ちょっと目を離している間に、カサの花が開いて、またすぐに閉じた。はっきりしない天気だ。いっそ大雨が降ってくれた方がありがたい。それならそれなりにすることもあるのだ。今にも降り出しそうな暗い空の下、疑心暗鬼になりながらも、田町から歩き始めた。
道の入口のところに確かに「行き止まり」と書いてあったのだが、広い道だし人や車の通りもそれなりにあるので平気だろうと思っていたら、マンションの敷地を抜けていった先にほんとうに行き止まりが待ちかまえていて、肩をたたかれた。
コンビニで今日観る芝居のチケットを引き替えている間に雨が降ってきた。弱々しい雨だったが、カメラをもっているので、臆病な老人のようにカサをさす。今更中断してもむなしさだけが残るので、湿気を含んだ重い衣服とはずまない気持ちをまとい、何度も歩いて食傷気味のコースを慣性力だけで前へ進んだ。
にぎやかな麻布十番、六本木を通り抜けて、今日の目的地赤坂氷川神社へ。

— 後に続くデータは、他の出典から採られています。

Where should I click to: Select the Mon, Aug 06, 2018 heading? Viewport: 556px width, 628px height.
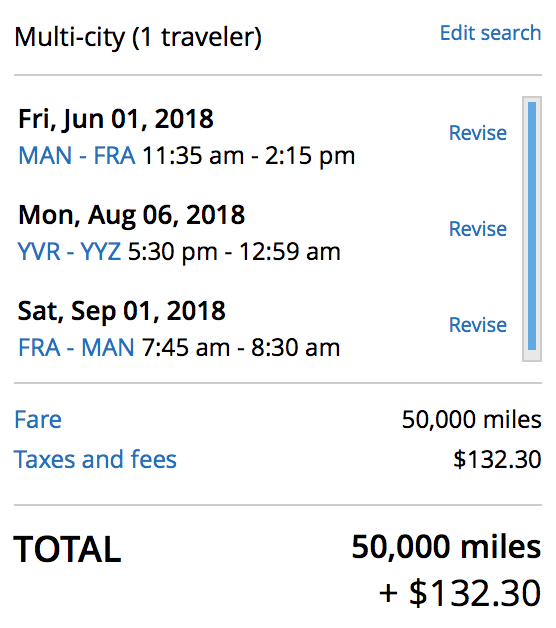click(131, 215)
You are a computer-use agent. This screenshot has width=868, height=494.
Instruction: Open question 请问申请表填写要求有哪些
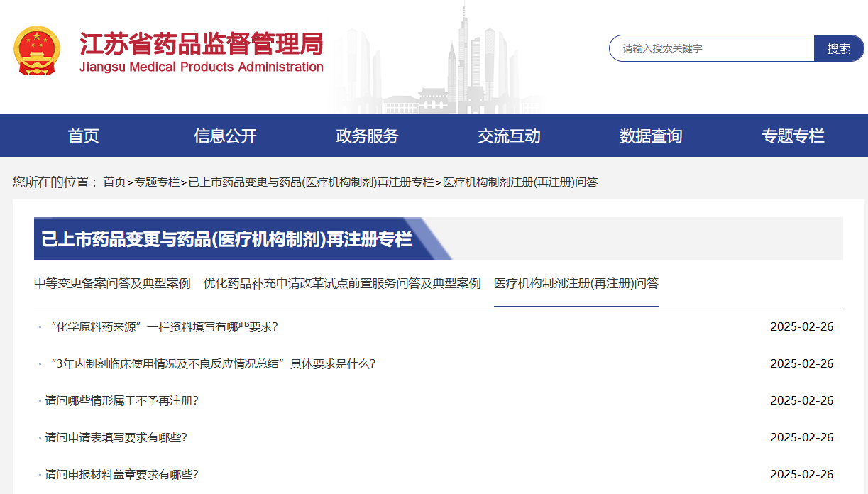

十年前に放映されていたドラマ『恋のためらい』で、鈴木杏樹演じる弘子が生き別れていた父親に再会するシーンが、そこで撮影されたのではないかと、突然天啓のようにひらめいて、それを確かめようと思っていたのだ。正面のまっすぐな階段の手前で右手にそれると、ドラマで鈴木杏樹がかけのぼったのと同じ曲がり角がある階段があり、境内に上りつめると向こう側にちらりと画面に映っていたブランコもみえた。ブランコの色はちがっていたが、十年もたてば塗り替えているだろう。たぶんここだ。そぼふる雨の中、ドラマと違ってそこにはぼくを待つ人は誰もいなかったが、なんだか懐かしい気持ちがして、あたりをくるくる見回した。
赤坂見附で散歩を終えて、新宿三丁目。紀伊国屋新宿本店5階で開催されている「文化系書店Life堂 vol.2」をのぞきがてら、発売されたばかりのLife本を買う。同じ買うならここで買おうと思っていたのだ。
定番のツナサラダうどんで食事をすませてから、芝居をみるため下北沢へ。雨はあがっていた。
芝居が終わって外に出たら、本降りになっていたが、地元の駅ではやんでいた。雨に翻弄された一日だった。